It was the day when football's nouveaux riches upstaged a clash between the two venerable sides who, between them, have dominated the game for much of the past three decades and at Anfield, as at Eastlands, money seemed destined to do the talking. Ferguson paraded a £31m debutant while Rafael Benitez, minus Steven Gerrard and Fernando Torres, countered with Albert Riera, an £8m buy from Espanyol who had struggled to do much at Manchester City, long before the days when the fans sauntered up to the ground with tea towels on their heads.

There is a more priceless commodity in the game than cash, of course. It is called spirit, the quality which fills every Saturday with uncertainty, and fittingly for a day when Bill Shankly was called to mind in a protest which drew 2,000 fans together in union against Liverpool's owners it was the quality which prevailed. Benitez and Sammy Lee had asked that You'll Never Walk Alone be played to rally the fans just before kick-off – a strategy straight out of Shankly's book – and their players took the message as well.

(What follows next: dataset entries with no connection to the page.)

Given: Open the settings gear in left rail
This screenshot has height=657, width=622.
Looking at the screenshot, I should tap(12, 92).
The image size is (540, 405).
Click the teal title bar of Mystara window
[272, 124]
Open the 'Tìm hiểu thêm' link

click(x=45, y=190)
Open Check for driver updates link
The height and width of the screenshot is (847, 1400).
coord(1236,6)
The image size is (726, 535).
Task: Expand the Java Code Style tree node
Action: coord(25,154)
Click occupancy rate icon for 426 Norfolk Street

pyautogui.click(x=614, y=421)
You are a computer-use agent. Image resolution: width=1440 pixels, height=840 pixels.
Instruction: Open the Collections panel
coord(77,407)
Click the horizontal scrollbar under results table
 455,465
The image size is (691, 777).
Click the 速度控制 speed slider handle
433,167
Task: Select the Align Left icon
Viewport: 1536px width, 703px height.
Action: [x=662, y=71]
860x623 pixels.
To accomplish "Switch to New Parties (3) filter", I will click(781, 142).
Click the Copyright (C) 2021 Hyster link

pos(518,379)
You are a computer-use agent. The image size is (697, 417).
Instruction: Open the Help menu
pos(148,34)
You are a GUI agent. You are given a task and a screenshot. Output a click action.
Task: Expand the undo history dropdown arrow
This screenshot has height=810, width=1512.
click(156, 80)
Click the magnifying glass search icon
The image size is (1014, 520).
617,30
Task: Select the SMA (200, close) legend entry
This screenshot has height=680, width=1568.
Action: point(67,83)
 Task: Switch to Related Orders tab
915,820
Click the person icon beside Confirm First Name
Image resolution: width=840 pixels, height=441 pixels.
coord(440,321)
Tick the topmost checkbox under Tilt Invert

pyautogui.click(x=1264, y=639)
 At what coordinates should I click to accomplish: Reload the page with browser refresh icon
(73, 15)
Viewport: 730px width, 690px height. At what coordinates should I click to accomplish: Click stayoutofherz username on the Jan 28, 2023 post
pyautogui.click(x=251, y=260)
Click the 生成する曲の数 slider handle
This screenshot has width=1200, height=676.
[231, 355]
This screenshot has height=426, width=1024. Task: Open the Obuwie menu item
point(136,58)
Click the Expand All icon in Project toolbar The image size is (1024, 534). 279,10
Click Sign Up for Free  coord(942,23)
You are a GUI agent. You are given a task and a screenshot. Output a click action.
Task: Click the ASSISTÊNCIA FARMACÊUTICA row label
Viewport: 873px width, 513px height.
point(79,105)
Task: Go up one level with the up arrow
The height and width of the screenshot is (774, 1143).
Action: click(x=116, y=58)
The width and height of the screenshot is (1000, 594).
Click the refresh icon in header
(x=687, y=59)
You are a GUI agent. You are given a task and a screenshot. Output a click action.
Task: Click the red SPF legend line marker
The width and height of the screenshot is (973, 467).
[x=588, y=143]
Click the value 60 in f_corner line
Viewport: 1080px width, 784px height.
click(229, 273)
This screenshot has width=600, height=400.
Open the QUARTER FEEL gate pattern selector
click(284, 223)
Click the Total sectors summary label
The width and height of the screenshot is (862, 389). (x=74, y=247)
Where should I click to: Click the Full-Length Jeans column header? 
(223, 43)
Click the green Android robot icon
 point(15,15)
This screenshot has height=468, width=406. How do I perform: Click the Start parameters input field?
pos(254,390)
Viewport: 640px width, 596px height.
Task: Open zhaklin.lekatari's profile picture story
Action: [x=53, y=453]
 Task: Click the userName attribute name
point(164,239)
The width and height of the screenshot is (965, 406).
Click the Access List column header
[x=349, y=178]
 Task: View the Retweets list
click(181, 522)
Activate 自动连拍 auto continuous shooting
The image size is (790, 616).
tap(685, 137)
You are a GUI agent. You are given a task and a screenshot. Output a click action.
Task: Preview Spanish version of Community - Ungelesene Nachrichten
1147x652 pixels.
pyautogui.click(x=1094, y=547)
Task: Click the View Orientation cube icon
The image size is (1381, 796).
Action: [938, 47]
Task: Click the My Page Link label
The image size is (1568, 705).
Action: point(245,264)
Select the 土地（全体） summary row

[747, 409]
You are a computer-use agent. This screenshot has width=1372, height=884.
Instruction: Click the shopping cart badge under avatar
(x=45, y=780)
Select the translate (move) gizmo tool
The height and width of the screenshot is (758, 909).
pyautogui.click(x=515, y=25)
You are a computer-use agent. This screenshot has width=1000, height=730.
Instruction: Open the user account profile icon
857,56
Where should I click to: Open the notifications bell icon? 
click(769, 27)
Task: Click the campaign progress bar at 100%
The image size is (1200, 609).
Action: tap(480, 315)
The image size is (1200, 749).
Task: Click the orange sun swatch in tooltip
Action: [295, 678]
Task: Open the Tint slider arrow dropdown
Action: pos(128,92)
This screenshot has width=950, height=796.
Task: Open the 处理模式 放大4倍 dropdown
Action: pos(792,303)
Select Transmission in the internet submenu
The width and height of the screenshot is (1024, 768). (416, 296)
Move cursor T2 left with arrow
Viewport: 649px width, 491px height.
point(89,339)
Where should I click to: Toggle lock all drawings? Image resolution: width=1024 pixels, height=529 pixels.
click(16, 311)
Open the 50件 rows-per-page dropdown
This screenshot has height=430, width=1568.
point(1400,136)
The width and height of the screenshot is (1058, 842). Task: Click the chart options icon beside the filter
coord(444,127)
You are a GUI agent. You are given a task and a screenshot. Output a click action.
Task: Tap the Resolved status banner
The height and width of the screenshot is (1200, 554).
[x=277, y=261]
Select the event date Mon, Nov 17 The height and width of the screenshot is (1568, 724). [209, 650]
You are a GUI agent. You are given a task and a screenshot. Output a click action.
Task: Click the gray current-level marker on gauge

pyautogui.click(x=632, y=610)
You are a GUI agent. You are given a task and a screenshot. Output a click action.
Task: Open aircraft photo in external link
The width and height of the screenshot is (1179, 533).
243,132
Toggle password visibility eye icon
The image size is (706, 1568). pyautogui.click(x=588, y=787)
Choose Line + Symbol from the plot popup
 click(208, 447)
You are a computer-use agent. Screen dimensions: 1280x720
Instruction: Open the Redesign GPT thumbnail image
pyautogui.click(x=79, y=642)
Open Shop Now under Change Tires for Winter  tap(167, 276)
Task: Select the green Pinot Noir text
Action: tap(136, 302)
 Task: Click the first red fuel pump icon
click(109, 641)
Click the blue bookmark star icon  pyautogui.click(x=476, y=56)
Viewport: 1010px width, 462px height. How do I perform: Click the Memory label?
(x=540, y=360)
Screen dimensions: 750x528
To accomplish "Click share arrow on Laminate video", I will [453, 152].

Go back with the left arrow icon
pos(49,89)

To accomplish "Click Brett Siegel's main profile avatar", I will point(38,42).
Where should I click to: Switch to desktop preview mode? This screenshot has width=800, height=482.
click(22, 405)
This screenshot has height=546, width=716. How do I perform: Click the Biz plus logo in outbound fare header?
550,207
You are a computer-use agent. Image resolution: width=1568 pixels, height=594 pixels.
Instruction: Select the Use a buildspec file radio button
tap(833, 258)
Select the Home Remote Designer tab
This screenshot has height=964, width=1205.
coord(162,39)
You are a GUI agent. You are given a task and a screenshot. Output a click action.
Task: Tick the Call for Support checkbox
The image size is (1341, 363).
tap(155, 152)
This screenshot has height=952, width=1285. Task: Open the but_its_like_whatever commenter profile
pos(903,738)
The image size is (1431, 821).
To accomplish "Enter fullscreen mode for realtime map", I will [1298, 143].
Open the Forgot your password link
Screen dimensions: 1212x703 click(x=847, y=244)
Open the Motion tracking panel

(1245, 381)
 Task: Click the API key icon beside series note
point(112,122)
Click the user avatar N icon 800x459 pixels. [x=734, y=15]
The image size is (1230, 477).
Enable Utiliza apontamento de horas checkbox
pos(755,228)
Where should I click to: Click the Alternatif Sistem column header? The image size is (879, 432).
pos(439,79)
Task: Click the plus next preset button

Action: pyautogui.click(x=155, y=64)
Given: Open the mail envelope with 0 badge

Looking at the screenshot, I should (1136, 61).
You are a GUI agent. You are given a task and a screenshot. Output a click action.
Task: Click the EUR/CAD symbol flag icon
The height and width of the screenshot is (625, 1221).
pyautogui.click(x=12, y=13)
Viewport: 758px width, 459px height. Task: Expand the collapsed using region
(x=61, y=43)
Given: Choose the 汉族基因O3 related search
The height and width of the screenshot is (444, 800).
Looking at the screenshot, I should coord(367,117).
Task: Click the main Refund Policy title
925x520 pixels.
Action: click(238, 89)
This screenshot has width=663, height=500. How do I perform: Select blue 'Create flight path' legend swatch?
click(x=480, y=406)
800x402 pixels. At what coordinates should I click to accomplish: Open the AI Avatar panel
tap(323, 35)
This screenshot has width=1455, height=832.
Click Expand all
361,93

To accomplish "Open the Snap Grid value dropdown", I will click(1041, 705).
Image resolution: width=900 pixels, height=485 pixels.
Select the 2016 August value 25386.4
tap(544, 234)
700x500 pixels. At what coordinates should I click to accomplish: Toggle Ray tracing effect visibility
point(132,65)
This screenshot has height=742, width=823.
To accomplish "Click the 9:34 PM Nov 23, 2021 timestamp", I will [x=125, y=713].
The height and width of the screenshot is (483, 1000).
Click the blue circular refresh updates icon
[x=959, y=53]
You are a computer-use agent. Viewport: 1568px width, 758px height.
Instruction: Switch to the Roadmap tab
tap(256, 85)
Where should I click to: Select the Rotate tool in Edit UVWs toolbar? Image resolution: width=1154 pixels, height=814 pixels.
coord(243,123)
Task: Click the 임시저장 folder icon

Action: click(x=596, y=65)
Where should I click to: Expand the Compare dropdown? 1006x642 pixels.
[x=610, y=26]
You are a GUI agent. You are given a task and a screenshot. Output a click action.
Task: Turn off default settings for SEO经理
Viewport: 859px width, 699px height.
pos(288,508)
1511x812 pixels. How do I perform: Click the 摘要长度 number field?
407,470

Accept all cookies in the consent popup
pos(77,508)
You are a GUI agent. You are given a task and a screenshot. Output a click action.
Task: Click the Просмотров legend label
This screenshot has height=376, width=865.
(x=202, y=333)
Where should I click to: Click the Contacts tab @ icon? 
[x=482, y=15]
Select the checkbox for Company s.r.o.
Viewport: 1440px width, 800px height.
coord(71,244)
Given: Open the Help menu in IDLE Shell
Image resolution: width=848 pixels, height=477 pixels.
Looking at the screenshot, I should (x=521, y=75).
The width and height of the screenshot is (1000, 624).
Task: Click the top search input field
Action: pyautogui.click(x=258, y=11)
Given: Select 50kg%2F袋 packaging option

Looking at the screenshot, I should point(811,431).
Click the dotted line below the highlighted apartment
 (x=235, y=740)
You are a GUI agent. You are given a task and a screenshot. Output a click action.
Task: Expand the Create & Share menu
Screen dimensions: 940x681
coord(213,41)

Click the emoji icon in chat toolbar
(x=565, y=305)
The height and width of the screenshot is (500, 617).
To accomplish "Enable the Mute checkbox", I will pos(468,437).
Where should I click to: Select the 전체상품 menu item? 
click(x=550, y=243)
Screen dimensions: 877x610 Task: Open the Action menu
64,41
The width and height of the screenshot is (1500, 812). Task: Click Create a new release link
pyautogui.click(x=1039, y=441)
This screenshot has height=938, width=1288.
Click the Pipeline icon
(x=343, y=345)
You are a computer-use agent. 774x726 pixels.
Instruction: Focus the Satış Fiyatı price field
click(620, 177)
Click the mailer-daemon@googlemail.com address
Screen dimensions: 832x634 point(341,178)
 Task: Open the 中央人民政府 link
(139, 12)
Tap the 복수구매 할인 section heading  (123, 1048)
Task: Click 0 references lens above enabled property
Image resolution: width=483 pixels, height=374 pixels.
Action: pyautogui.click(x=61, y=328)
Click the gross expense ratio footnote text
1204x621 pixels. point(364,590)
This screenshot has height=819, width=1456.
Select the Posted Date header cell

The money talked for two minutes and 33 seconds. That was the time it took Dimitar Berbatov, looking at home in his new white jersey as the old one, to receive a flick from Carlos Tevez and drive a right foot shot against Martin Skrtel's arm; then cut back past Jamie Carragher from the deadball line to level a ball for Tevez, who was granted a shameful amount of space to release a right-footed strike past Skrtel's despairing lunge.

Then the spirit took over. Jamie Carragher, a Shankly man if ever there was one, silenced Berbatov. Javier Mascherano and Xabi Alonso stifled the life out of Anderson and Paul Scholes. The Argentine's contribution to the deciding goal, harrying the ball from Ryan Giggs's grasp as he tried to put it out, to allow Dirk Kuyt to cross for Ryan Babel, was one of many offerings.

"Some people don't realise how good some of these players are because they are not big names," said Benitez, reflecting on how Liverpool had just proved they could deliver without the two players who can make them look too much like a double act. It was left to Gerrard to mention Alonso, playing in the knowledge that his manager wanted him out to make way for Gareth Barry two months back. "I must give a special mention for Alonso," Gerrard said. "He had a very difficult time just before the transfer window shut, and didn't know if he was coming and going." Benitez, privately indignant that Ferguson has been questioning his summer's work, said the psychological effect of overcoming another of the big four – something Liverpool did not manage last season – and ending four years without a win against United was as valuable as the points. "If you lose this game it's more or less six points. Now we know we can beat anyone." It was some statement for a manager whose mantra usually runs that any win is worth three points and nothing more.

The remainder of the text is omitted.